Dawkins gets it done with a dunk.
Some days, it’s a 360-degree spin leading into a two-handed slam. Others, it’s a left-hand finish off an alley-oop Dawkins throws himself off the backboard. Sometimes, a teammate throws him the lob, and occassionally, it’s as simple as a soaring, right-handed spike off a jump Dawkins starts from a distance that seems impossible.
As it happened Wednesday, the soaring right-handed spike did prove impossible during the second half of Michigan’s 68-57 victory over Rutgers. Had Dawkins converted, he would have found himself the star of SportsCenter. Instead, the missed dunk became an emblem for a flat, uninteresting game that saw the Wolverines struggle to put away a team still winless in eight tries against Big Ten opponents.
Dawkins described the attempt as “Blake Griffin-esque” after the game and said he “most definitely” would be admonished down the line by Michigan coach John Beilein.
“He has to understand: You’ve got to be good before you’re great,” Beilein said in his postgame press conference. “You can’t skip steps. I think he understands that. … We had the same thing with Glenn Robinson (III), who had a lot of ‘my bads’ when he tried to dunk it with one hand — and Mitch McGary.”
The comparison to Robinson, who left for the NBA Draft after the 2013-14 season, was more apt than perhaps even Beilein realized. Robinson was Dawkins’ predecessor as the performer of the pregame dunk, but it’s a ritual that, bizarrely, Michigan coaches never witness live.
Beilein, along with assistants Bacari Alexander and LaVall Jordan, haven’t yet emerged from the locker room when dunk time rolls around. Beilein’s third assistant, Jeff Meyer, supervises warmups, but he returns to the locker room before the players and isn’t there to watch the final minutes.
“I’ve never seen it,” Meyer said before Wednesday’s game. “I leave when the clock reads 36 minutes (before tipoff).”
The dunk takes place closer to the 32-minute mark, and it might be better that way. Dawkins, who lost his starting spot early in the season, displays as much raw basketball talent as any of his teammates. At points throughout his two years at Michigan, however, his athleticism has seemed to translate to the type of ostentatiousness on display Wednesday. The lesson, Beilein said, is obvious.

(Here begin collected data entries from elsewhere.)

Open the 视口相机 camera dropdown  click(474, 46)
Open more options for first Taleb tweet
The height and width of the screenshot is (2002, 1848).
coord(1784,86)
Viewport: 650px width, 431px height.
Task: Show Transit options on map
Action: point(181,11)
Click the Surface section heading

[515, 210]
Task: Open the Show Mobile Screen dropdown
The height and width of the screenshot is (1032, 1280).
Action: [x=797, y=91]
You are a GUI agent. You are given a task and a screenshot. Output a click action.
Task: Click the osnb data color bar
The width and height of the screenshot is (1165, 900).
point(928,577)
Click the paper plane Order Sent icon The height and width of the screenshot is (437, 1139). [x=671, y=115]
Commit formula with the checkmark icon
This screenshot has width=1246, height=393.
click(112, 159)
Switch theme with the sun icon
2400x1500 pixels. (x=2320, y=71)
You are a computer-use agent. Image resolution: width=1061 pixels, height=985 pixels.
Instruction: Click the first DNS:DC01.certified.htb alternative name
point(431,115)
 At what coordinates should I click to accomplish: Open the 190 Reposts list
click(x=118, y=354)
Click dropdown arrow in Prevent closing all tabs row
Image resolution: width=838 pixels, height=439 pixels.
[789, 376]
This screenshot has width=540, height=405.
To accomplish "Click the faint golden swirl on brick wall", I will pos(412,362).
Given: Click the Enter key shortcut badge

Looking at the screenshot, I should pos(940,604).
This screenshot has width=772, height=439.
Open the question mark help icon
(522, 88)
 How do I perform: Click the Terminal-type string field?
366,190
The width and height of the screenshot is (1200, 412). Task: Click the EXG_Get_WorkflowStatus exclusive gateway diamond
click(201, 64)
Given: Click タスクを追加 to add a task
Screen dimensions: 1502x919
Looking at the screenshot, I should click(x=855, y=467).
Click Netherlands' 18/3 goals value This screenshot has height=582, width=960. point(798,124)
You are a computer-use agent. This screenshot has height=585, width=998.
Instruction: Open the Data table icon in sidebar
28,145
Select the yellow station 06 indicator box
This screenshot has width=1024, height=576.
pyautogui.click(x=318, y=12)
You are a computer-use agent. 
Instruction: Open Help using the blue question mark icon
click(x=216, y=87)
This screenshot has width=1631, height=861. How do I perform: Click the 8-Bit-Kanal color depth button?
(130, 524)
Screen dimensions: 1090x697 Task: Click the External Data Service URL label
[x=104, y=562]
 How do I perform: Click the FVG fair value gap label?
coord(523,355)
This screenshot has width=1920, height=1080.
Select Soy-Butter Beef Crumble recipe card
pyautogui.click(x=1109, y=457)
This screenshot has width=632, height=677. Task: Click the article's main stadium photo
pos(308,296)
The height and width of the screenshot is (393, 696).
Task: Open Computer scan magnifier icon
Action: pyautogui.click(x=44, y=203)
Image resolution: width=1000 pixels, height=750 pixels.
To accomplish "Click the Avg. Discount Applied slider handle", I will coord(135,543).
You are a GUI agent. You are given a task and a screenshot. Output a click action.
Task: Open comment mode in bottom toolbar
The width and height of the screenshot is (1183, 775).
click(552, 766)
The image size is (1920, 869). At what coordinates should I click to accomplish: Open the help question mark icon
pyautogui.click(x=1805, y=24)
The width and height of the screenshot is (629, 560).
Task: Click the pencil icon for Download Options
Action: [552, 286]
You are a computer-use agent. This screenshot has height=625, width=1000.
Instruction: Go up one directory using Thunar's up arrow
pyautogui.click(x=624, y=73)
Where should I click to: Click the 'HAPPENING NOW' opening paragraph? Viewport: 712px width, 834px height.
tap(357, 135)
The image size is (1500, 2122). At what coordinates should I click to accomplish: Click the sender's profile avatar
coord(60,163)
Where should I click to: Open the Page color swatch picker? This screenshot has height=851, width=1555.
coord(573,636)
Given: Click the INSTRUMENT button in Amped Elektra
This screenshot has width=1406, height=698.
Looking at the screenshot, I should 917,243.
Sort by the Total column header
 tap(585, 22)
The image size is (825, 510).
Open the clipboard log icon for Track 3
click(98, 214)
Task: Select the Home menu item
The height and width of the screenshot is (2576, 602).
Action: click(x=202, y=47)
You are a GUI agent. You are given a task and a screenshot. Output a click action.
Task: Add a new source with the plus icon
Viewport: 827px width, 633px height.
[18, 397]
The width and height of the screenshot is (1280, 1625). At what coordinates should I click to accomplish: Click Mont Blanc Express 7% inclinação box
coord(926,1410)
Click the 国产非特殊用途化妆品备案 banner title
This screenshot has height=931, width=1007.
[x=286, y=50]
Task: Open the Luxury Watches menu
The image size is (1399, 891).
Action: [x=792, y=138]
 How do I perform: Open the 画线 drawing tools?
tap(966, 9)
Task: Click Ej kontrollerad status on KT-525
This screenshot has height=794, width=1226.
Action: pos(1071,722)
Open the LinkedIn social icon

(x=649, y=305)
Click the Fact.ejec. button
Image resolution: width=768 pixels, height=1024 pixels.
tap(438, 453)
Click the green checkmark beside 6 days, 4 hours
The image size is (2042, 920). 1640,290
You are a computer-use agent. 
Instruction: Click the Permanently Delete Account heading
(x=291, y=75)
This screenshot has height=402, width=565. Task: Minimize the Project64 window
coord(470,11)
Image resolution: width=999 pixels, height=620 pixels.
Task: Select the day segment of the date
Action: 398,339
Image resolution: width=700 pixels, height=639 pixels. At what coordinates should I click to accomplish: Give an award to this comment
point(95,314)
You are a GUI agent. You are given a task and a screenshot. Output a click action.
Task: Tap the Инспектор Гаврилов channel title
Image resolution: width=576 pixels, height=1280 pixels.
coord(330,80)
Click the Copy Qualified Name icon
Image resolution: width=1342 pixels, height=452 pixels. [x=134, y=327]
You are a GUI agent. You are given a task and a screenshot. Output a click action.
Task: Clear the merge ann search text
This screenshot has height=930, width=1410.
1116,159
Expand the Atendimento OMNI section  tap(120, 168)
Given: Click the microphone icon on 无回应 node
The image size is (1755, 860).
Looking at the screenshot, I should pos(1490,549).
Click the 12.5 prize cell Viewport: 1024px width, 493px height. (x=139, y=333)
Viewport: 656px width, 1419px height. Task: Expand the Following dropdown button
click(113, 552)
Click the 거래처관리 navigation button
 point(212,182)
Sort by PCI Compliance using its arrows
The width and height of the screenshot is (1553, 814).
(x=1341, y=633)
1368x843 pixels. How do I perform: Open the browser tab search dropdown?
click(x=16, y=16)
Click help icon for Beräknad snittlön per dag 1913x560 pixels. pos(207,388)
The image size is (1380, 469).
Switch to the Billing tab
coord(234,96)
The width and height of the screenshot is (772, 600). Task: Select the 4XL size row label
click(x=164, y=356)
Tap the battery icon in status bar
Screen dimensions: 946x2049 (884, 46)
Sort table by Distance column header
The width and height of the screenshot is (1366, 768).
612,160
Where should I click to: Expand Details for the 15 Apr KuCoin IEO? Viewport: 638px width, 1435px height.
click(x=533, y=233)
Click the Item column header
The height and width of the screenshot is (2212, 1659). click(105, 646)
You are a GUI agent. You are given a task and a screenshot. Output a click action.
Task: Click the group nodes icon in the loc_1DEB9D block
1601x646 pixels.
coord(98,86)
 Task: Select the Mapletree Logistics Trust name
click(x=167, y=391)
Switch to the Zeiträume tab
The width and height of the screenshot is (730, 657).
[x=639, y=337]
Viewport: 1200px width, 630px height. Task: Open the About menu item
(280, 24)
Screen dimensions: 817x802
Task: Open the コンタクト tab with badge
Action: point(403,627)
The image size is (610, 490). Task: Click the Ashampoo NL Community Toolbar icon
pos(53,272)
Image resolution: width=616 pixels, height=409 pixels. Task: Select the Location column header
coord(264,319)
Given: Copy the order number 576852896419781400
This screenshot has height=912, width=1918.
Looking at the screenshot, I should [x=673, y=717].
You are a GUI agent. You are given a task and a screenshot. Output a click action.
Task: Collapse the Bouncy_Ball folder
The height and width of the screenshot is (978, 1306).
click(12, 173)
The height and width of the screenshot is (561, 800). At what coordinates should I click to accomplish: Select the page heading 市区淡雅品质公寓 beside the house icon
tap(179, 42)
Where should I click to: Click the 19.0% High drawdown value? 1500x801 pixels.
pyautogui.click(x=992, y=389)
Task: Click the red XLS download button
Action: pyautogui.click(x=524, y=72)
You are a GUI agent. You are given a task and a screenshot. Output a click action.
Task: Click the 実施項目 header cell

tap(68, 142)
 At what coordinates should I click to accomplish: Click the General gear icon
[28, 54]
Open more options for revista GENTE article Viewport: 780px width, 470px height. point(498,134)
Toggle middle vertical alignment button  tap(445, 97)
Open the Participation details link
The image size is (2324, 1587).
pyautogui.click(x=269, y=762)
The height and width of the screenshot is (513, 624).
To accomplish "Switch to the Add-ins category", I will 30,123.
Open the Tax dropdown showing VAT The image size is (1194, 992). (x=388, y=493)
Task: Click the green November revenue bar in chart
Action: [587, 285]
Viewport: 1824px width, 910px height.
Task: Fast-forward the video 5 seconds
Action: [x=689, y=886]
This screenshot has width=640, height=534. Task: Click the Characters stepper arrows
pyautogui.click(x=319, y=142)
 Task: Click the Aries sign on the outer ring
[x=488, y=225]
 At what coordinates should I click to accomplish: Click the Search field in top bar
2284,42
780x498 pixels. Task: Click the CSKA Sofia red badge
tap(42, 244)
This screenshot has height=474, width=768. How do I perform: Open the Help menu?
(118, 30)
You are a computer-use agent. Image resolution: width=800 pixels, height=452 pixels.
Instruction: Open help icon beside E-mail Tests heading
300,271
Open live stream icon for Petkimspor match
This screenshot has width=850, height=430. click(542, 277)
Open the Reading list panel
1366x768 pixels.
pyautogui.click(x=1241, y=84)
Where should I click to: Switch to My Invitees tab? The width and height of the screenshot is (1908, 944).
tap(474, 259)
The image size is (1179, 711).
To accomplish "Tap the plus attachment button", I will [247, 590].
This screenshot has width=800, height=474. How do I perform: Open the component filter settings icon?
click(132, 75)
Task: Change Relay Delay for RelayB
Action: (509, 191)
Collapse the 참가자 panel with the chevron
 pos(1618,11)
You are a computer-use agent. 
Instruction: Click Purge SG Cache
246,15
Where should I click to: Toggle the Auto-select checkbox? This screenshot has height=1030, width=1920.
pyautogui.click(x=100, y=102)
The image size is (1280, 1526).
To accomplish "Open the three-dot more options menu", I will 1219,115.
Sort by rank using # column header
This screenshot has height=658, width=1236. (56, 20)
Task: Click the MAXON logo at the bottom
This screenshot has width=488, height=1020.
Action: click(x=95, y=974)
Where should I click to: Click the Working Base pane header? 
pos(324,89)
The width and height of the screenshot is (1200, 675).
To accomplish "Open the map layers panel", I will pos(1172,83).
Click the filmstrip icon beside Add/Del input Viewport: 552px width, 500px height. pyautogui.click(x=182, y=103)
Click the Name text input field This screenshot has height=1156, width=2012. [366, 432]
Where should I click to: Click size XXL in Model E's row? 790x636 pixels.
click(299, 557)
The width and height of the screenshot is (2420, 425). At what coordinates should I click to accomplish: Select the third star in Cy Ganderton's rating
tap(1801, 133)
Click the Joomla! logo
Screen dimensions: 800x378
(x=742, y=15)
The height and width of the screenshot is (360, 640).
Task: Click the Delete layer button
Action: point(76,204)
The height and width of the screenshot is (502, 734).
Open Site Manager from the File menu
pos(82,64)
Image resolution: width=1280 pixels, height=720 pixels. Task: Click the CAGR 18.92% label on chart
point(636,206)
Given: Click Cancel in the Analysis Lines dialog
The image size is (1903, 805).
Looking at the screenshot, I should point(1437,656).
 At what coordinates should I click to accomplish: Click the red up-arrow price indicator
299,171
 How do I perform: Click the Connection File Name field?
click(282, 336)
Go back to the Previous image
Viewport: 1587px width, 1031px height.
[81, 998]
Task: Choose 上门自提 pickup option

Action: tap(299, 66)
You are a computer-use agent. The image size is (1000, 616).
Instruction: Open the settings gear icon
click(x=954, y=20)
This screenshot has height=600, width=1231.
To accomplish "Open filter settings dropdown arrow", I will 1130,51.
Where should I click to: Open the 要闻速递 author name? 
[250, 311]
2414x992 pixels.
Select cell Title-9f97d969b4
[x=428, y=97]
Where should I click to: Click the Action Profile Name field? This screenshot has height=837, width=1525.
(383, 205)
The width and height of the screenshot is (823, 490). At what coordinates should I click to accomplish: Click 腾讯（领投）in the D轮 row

“Go up and dunk it with two (hands),” Beilein said. “It’ll still make the highlight reel. Just go up, but get it with two hands.”
Dawkins, for his part, understands his limitations. The miss Wednesday was more a miscalculation than an attempt at posterization, Dawkins said — he jumped from seven feet away because he expected to draw contact once the Rutgers defender met him in the air.
With no red jerseys nearby, Dawkins instead found himself hurtling through open space, with a desperation attempt at essentially throwing the ball through the rim his only hope of converting on the play.
Dawkins, speaking to reporters on Tuesday, said he doesn’t have a go-to dunk and unknowingly foreshadowed Wednesday’s miss.
“There’s only so many dunks you can really do,” he said. “Especially ones you can make consistently.”
Modest as he is, Dawkins’ arsenal is hardly limited. Given his athleticism and the dunking ability he possessed as a true freshman, there was never much doubt as to who might replace Robinson.
“Usually the most athletic guy does it,” said junior guard Derrick Walton Jr. on Tuesday. “It was kind of obvious that once that time of warmups comes, everybody would pretty much back up and let (Dawkins) do what he does.”
Junior forward Zak Irvin said Tuesday that Dawkins is the Wolverines’ best jumper, echoing Walton’s recollection that Dawkins became the natural choice to succeed Robinson as soon as he arrived on campus.
The vast majority of the time, the abilities Dawkins displays in warm-ups and in practice translate seamlessly to his in-game performance. The mentality, of course, is different. Dawkins gets a second chance if he misses his pregame dunk. He was afforded no such second chance Wednesday. Then again, there was no need for second chances against Rutgers.